La différence de force physique entre les femmes et les hommes est-elle un frein dans l'alpinisme ou l'escalade ?
M.P : Alors oui, cette différence physique n’est pas complètement fausse mais on parle quand même de sports qui ont été créés par des hommes pour des hommes !
Je vous conseille d’ailleurs le podcast de Victoire Tuaillon, “Cro-magnon, ce gentleman”, dans lequel elle décortique les clichés ancestraux du chasseur de mammouth et de la femme au fond de la caverne qui sont souvent utilisés pour justifier les différences de rôles entre les genres.
L’alpinisme change les règles car c’est un sport très long et intense, il faut réunir de nombreuses conditions pour réussir comme savoir observer le terrain, avoir le bon matériel, les bons compagnons… donc ce n’est vraiment pas la force physique pure qui va primer.
Dans l’escalade, il y a cette icône féminine, Lynn Hill, qui, en 1993, a été la première à gravir en voie libre “The Nose” dans la vallée de Yosemite. Une fois au sommet, elle aurait dit : “It goes guys!” (“ça passe les gars!”). Comme quoi, les femmes ont largement leur place dans ce sport !
"Symboliquement, les femmes occupent un rôle “indoor”. L'outdoor les aide à se libérer de ce cliché".
On sait que c’est important d’avoir plus de représentations de femmes, ce qu'on appelle des "role model". Comment peut-on en avoir plus ?
M.P: Il faut améliorer la visibilité des femmes dans les médias. Si on prend l’alpinisme, par exemple la communication est très axée sur la performance. Les meilleures performances féminines sont moindres que les masculines, du coup, personne n’en parle pas et c’est dommage !
Et puis, il faut que les femmes apprennent à reconnaître leurs exploits, car elles ont encore tendance à sous-estimer leur propre exploit.
Selon toi, est-ce l’outdoor a un rôle sur l’empouvoirement des femmes ?
M.P : Oui, bien sûr ! Mais en français le mot sonne encore bizarrement pour beaucoup d'entre nous, c’est bien la preuve qu’on a un problème avec ce concept.
Symboliquement, les femmes occupent un rôle “indoor”, à la maison. Donc finalement, le monde de l’outdoor les encourage à se libérer de ces clichés !
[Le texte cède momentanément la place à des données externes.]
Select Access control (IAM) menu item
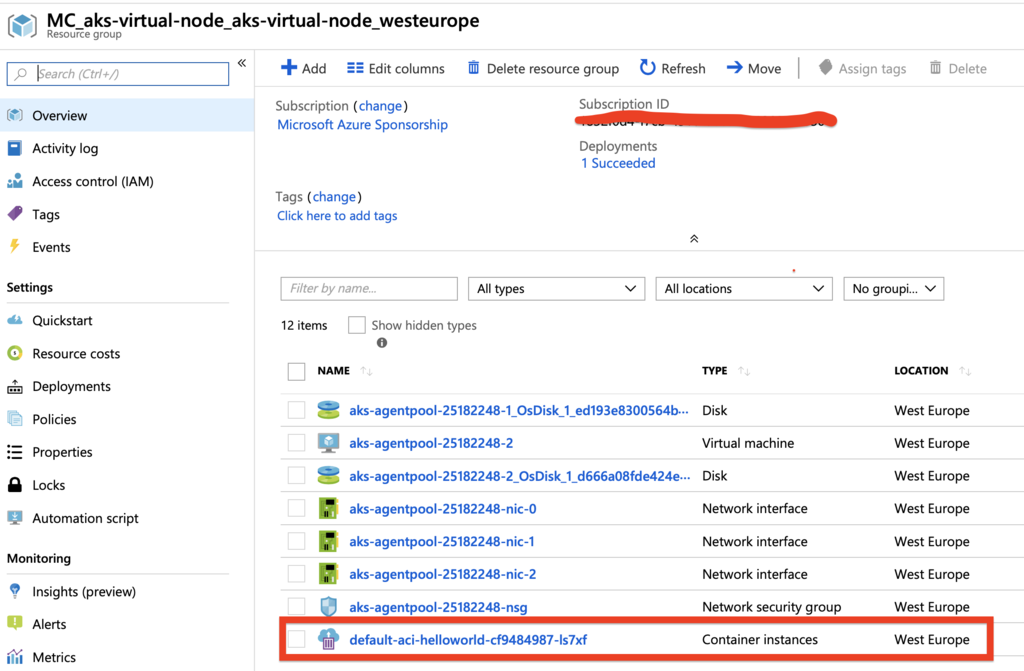Image resolution: width=1024 pixels, height=671 pixels. (92, 182)

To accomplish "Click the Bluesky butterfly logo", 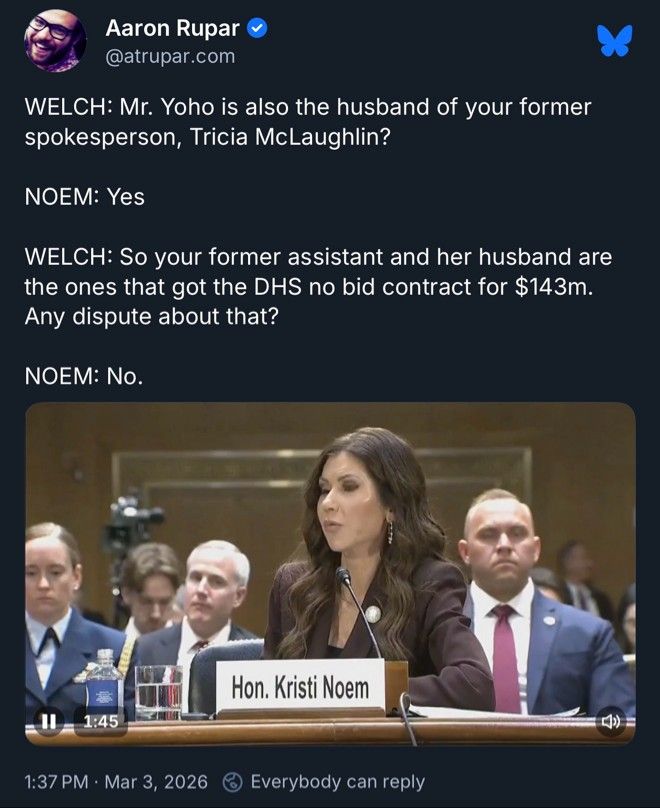I will point(615,41).
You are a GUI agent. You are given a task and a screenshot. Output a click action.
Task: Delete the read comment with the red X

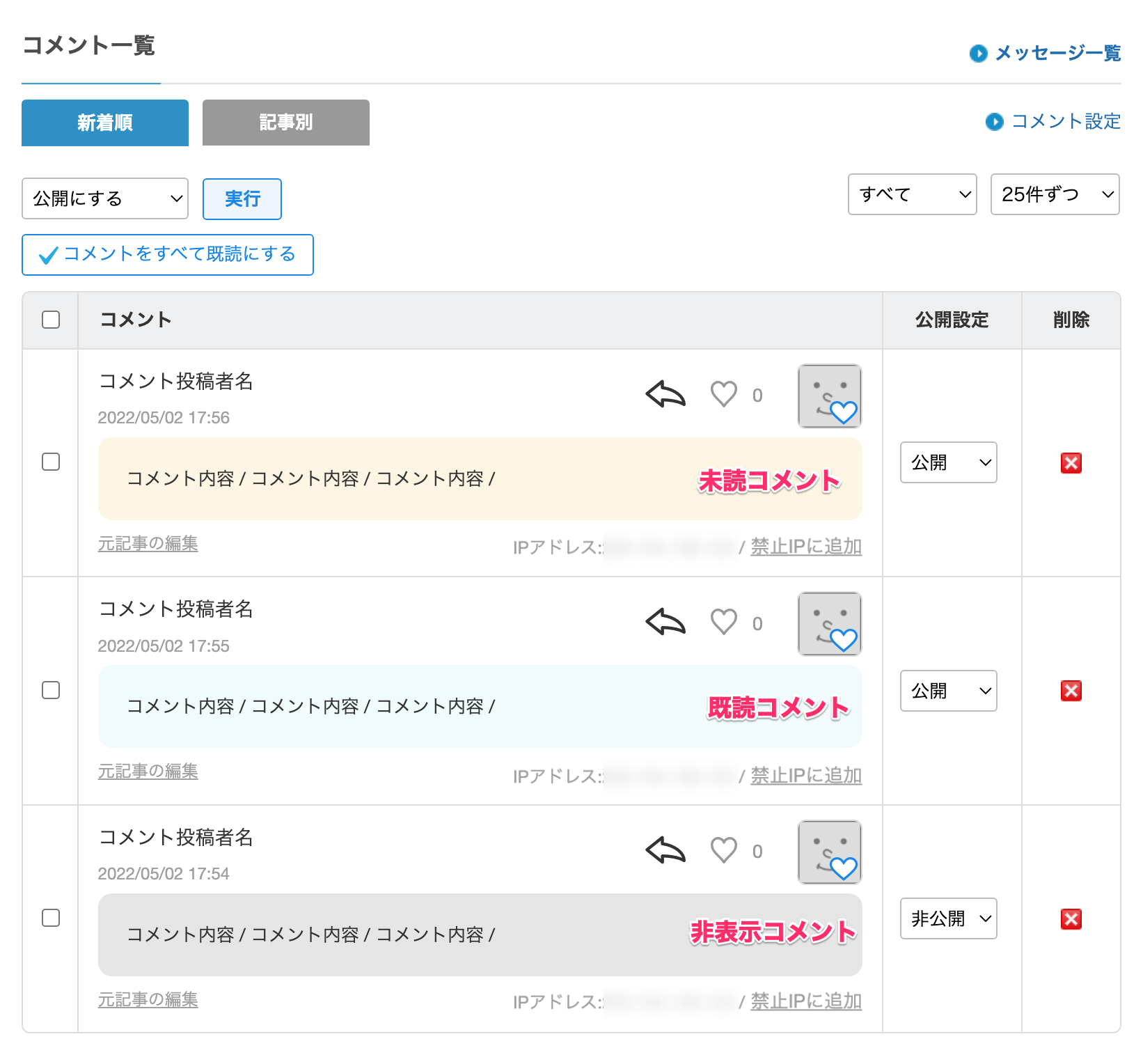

Ça aide aussi à prendre confiance en soi. Quand je suis devenue jeune femme, on m’a vite fait comprendre que je n’étais pas capable. Alors, je me suis tournée vers la recherche de la performance : c’était une vraie source de motivation et ça m’a aidée à faire tout ce que j’ai réalisé aujourd’hui.
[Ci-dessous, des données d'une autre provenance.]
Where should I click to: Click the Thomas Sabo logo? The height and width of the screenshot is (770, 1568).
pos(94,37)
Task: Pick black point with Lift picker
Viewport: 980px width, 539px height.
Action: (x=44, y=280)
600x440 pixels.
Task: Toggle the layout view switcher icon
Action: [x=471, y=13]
Mais il y a beaucoup de barrières à aller dans la “nature”. Dans l’imaginaire, c’est quelque chose de sale, incontrôlable, inexplicable, même mystérieux, qui fait un peu peur. La nature a souvent été dénigrée, ce qui a permis à l’homme de mieux l’exploiter sous couvert de devoir maitriser cette chose sauvage.
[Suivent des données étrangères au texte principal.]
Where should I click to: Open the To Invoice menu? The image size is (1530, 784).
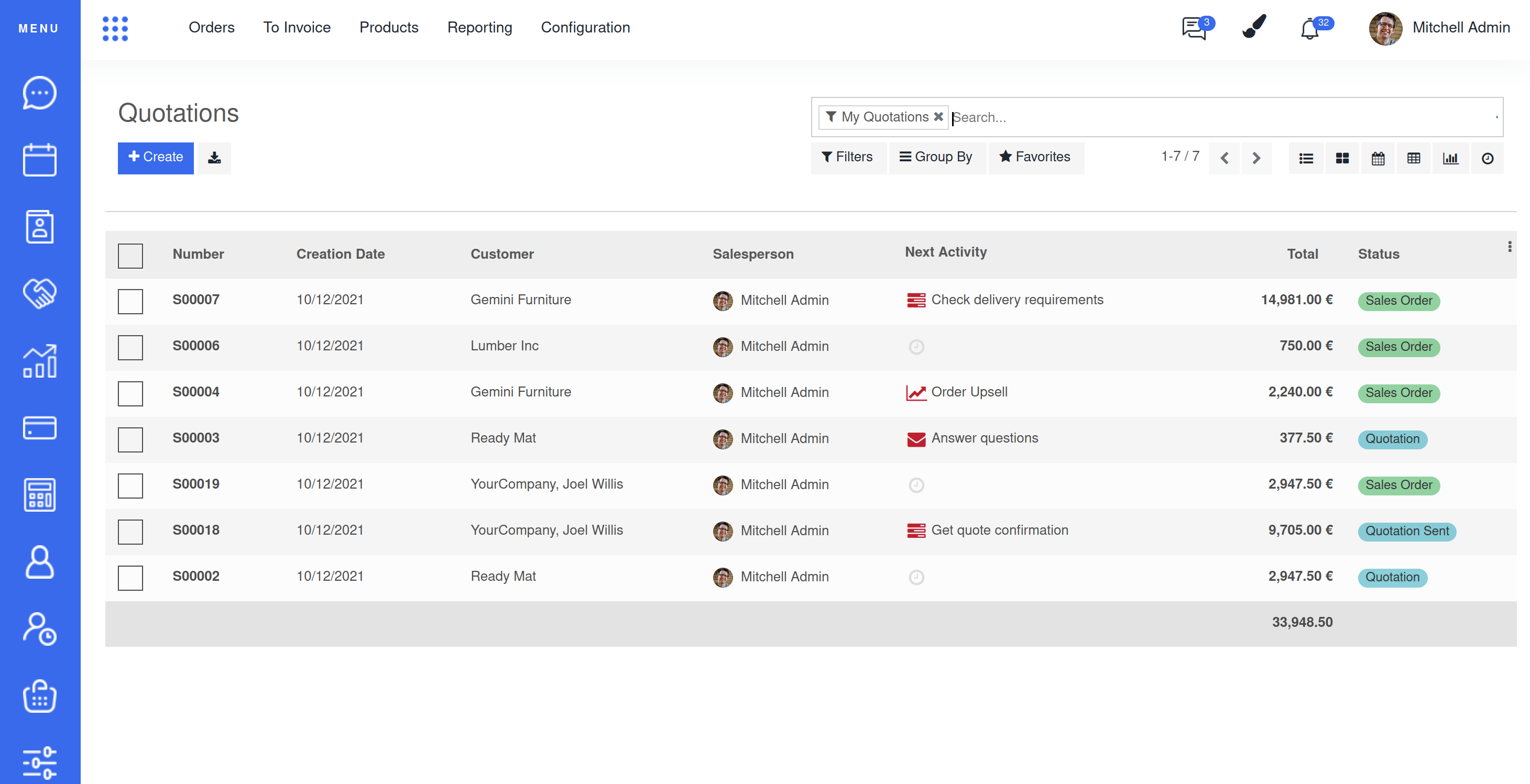point(297,27)
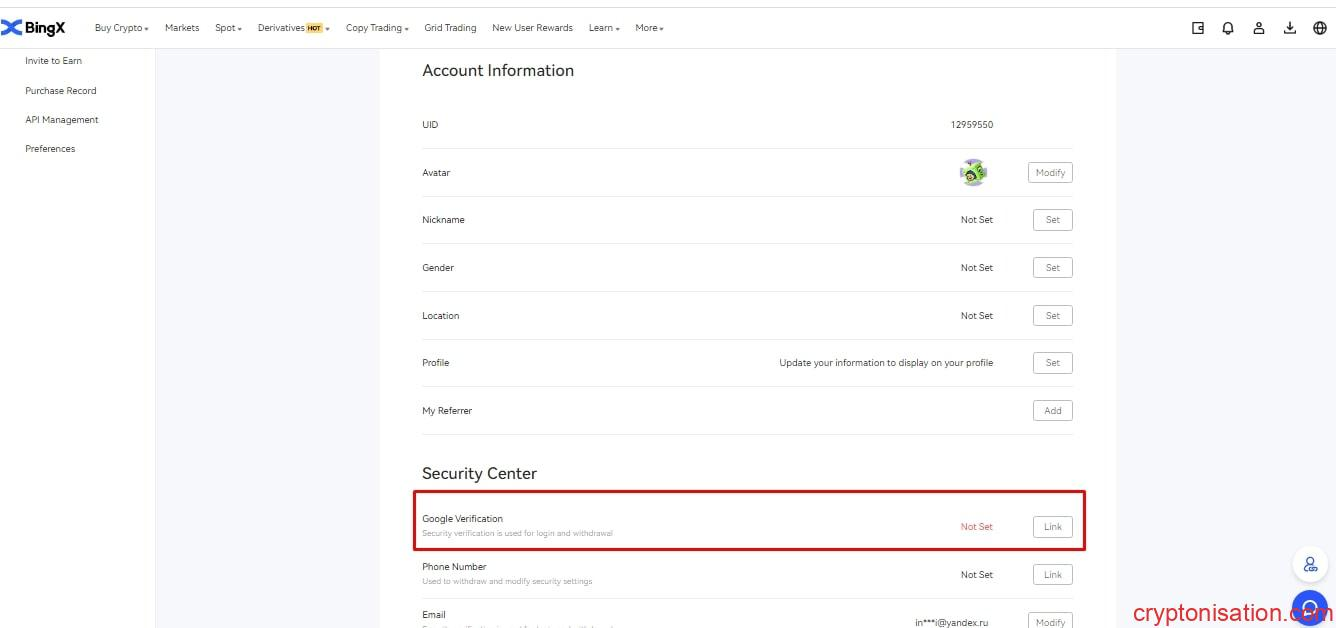Screen dimensions: 1336x628
Task: Open the language globe icon
Action: coord(1320,28)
"Au sommet de la montagne, le diktat de la beauté n'existe pas. La pression sociétale sur les femmes s'échappe"
Quels sont les bénéfices des sports de montagne sur le corps et l'esprit ? Toi, comment t’ont-ils façonnés ?
M.P : J’ai compris assez tard pourquoi j’aimais ces sports et la montagne.
A posteriori, j'ai compris que la force physique avait été très importante. J’ai fait ma première course à 14-15 ans, je m’entraînais beaucoup et ça m’a permis de gagner confiance en moi et en ma force physique, surtout en tant que femme où j’ai très vite intégré que l’homme pouvait être un prédateur.
Il y a une deuxième chose qui m’a aidée adolescente : au sommet de la montagne, le dicktat de la beauté n’existe pas. Tu peux t’habiller comme tu le veux, avoir des auréoles sous les bras, ne pas être rasée... La pression et les contraintes sociétales s’échappent complètement.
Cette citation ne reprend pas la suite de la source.